==== RECORDS FOR PROCESSING ====

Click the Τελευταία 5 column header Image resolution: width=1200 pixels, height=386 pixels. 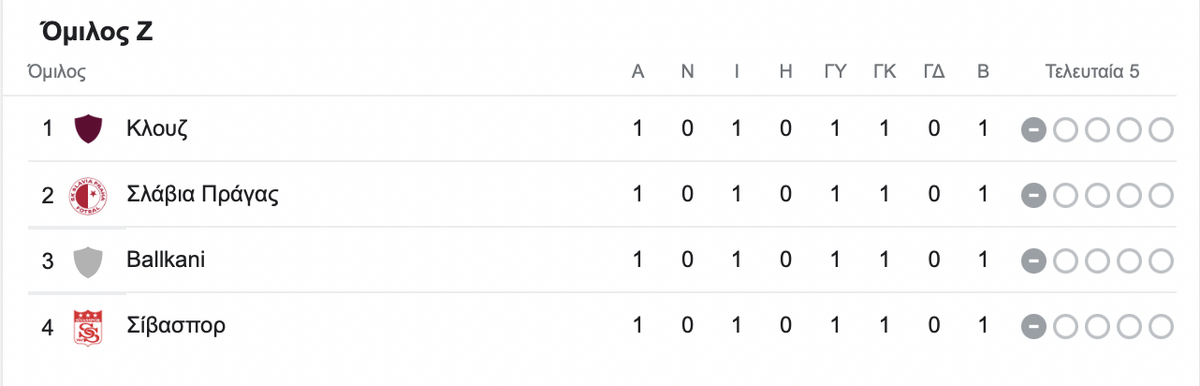coord(1092,72)
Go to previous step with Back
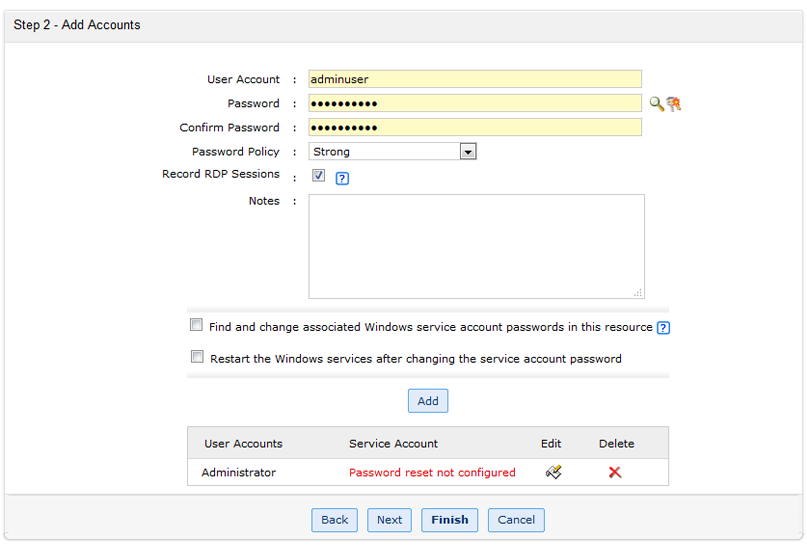The width and height of the screenshot is (807, 548). point(335,520)
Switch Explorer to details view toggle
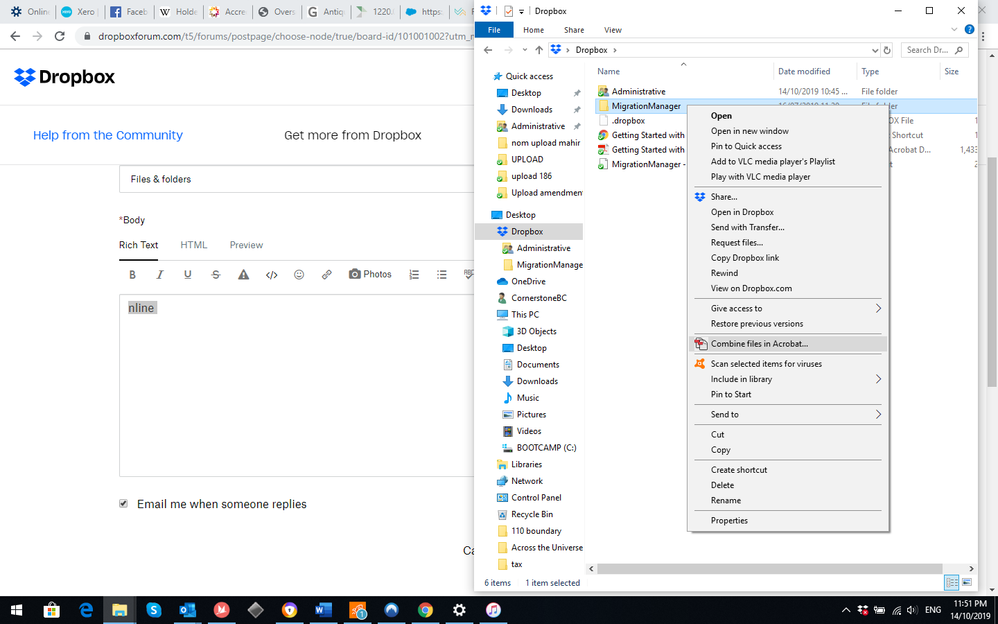This screenshot has width=998, height=624. point(952,582)
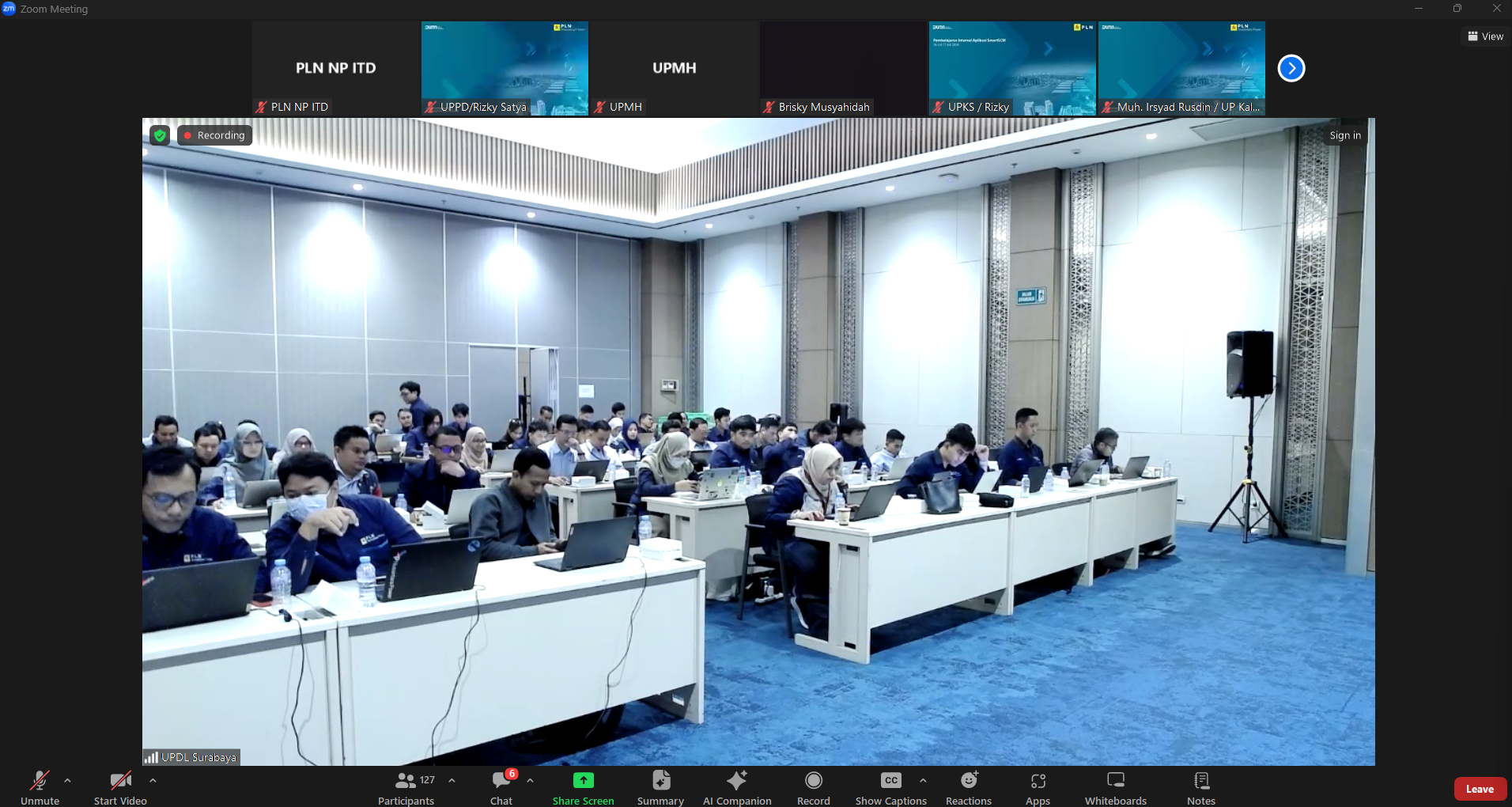
Task: Show next participants with blue arrow
Action: (1291, 69)
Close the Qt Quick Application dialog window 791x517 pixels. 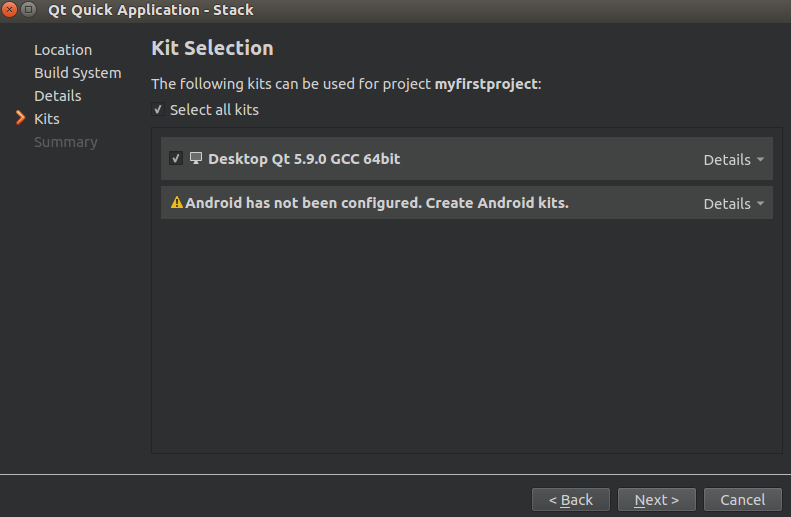(x=9, y=9)
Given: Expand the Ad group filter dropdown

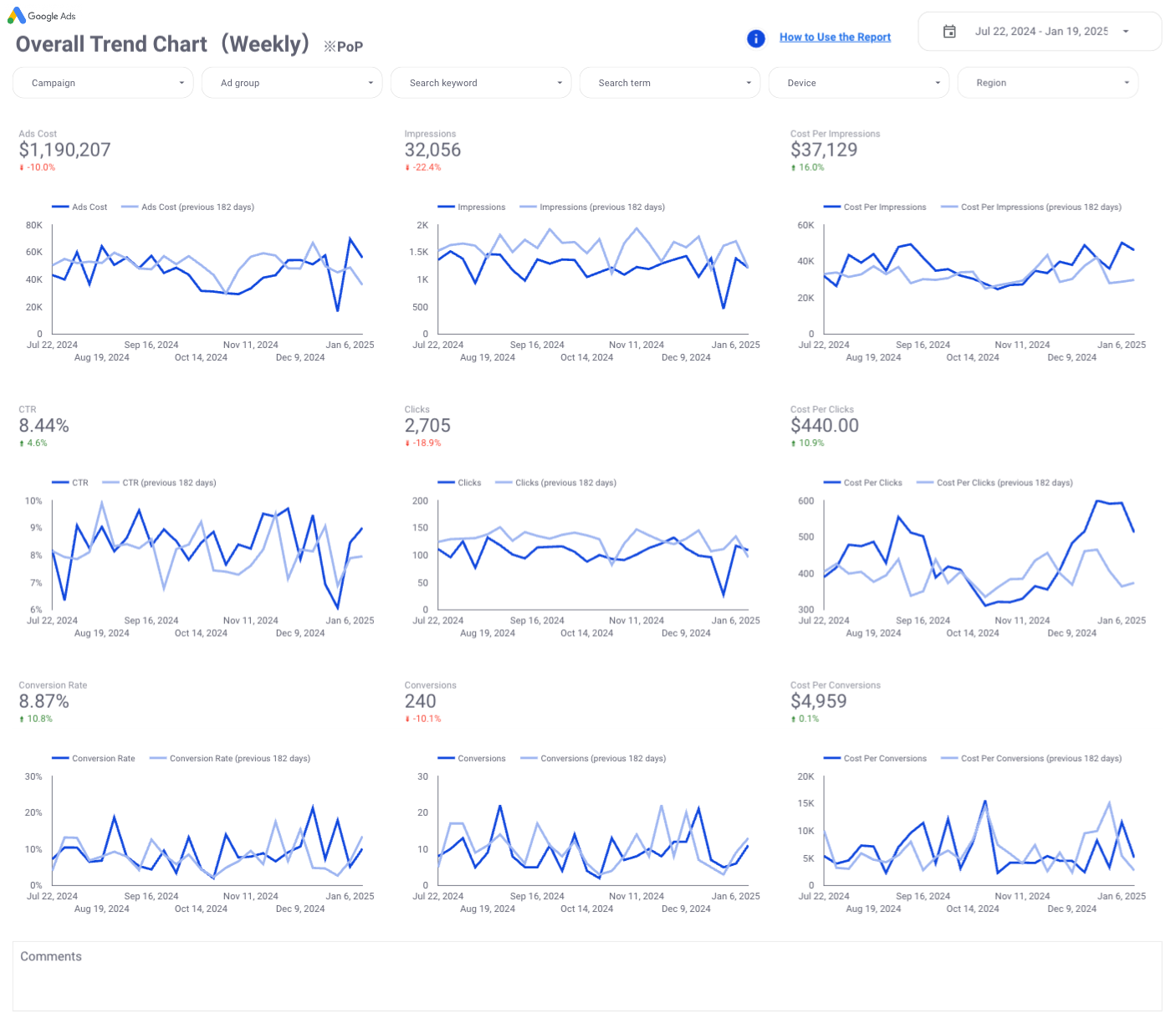Looking at the screenshot, I should [x=292, y=83].
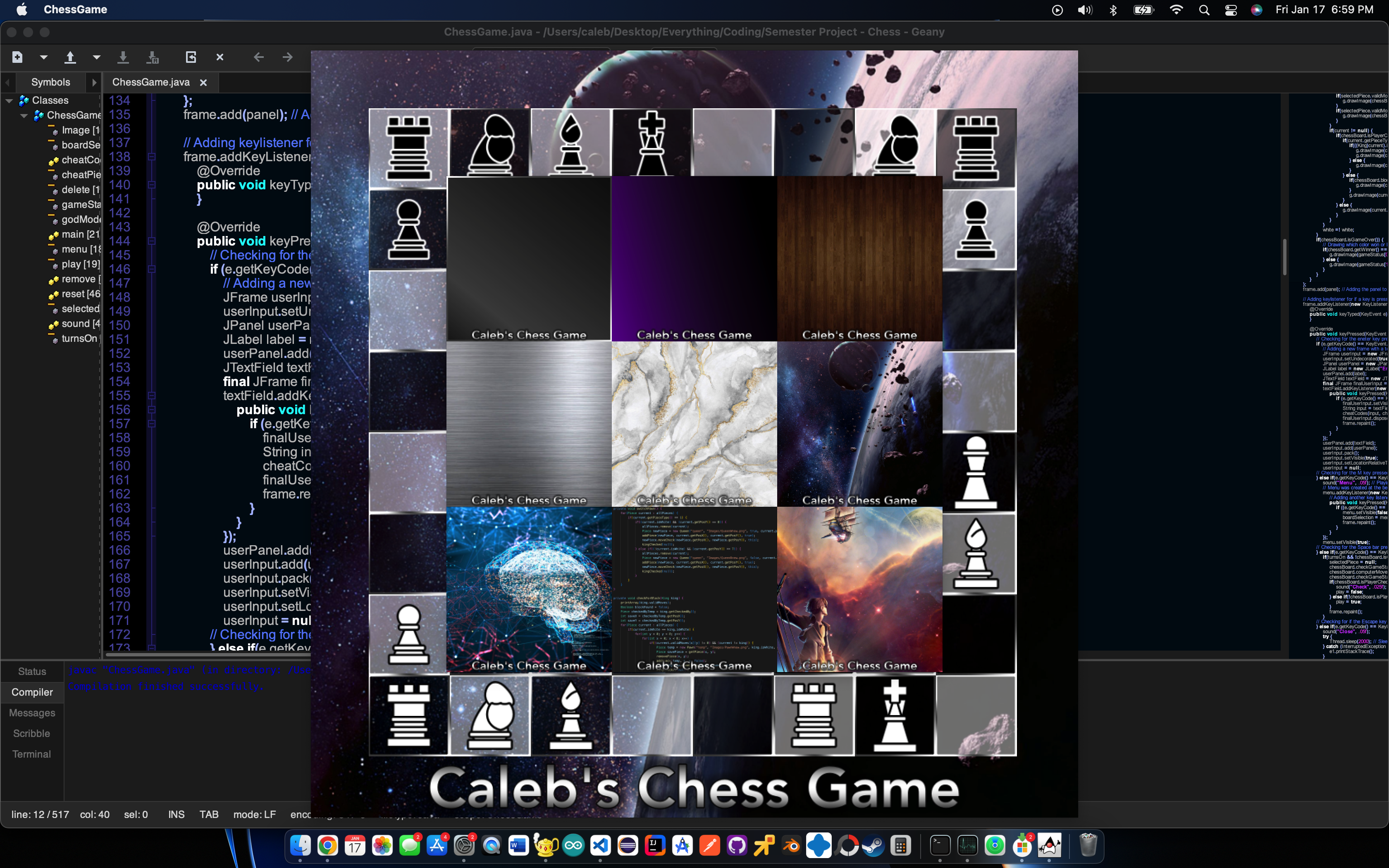The image size is (1389, 868).
Task: Close the ChessGame.java document tab
Action: 203,83
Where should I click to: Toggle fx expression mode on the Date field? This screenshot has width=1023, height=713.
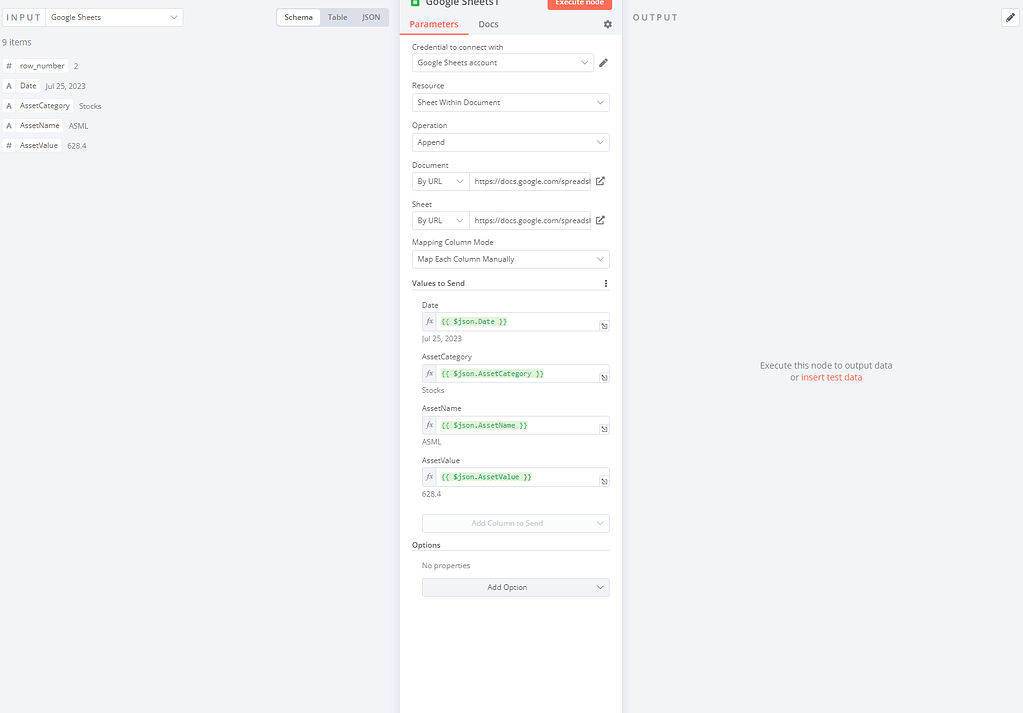click(x=429, y=321)
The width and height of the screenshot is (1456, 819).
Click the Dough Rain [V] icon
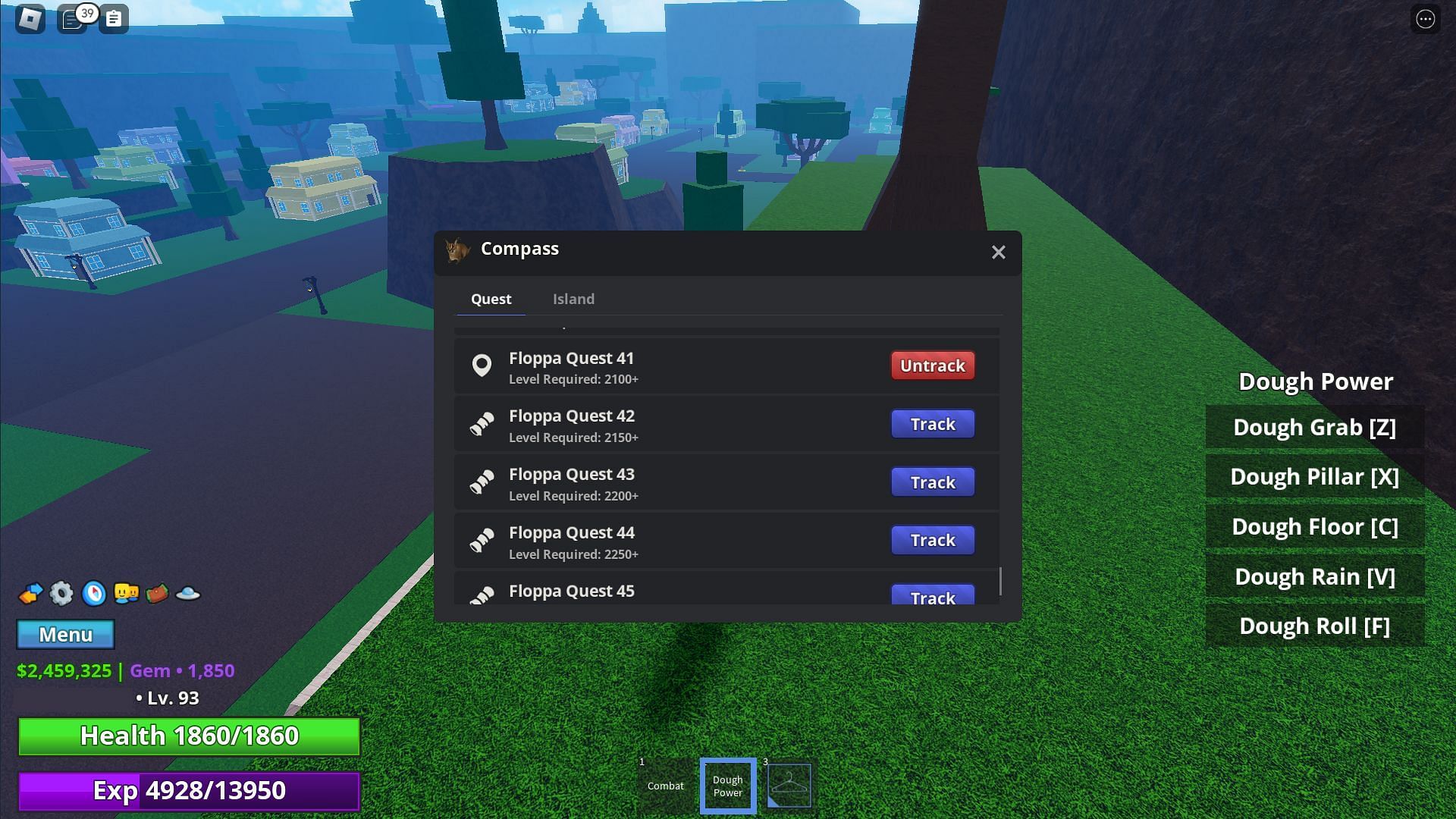point(1314,576)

====

#### EXERCISE INSTRUCTIONS:
Please retype the records exactly, starting at the line that contains "Given: Expand the Ad group filter dropdown" and ending at the last line of the records, with both of those lines included. Leave the pictures out of your answer.

#### OUTPUT FOR THIS EXERCISE:
Given: Expand the Ad group filter dropdown

Looking at the screenshot, I should [x=292, y=83].
The image size is (1389, 868).
Task: Close the ChessGame.java document tab
Action: 203,83
Where should I click to: Toggle fx expression mode on the Date field? This screenshot has width=1023, height=713.
click(x=429, y=321)
The width and height of the screenshot is (1456, 819).
Click the Dough Rain [V] icon
point(1314,576)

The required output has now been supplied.